Task instructions :: Transcribed word for word, the lines below from the one with "Instruction: Click the" through the last line of the records form the answer; no picture is to be included.

Saved entries ::

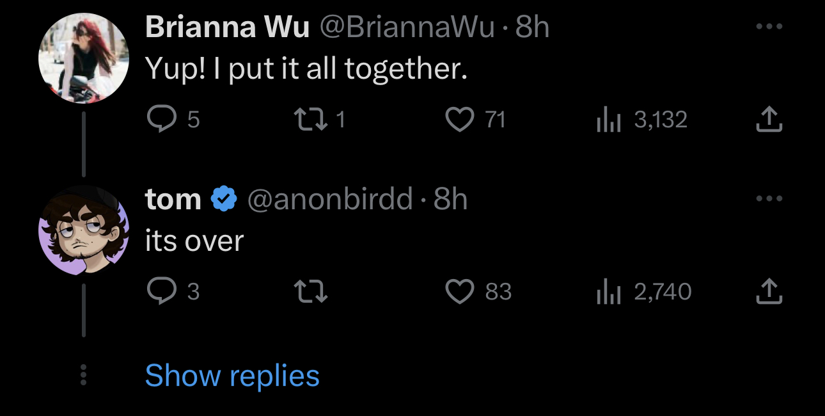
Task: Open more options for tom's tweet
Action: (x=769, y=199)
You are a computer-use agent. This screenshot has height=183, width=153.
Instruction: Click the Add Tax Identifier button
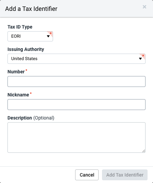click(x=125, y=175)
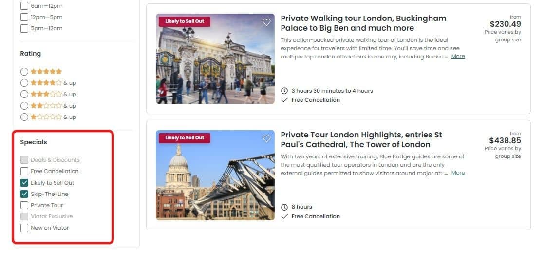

Exercise answer ::
Instruction: Click the Add Tax Identifier button
click(x=125, y=175)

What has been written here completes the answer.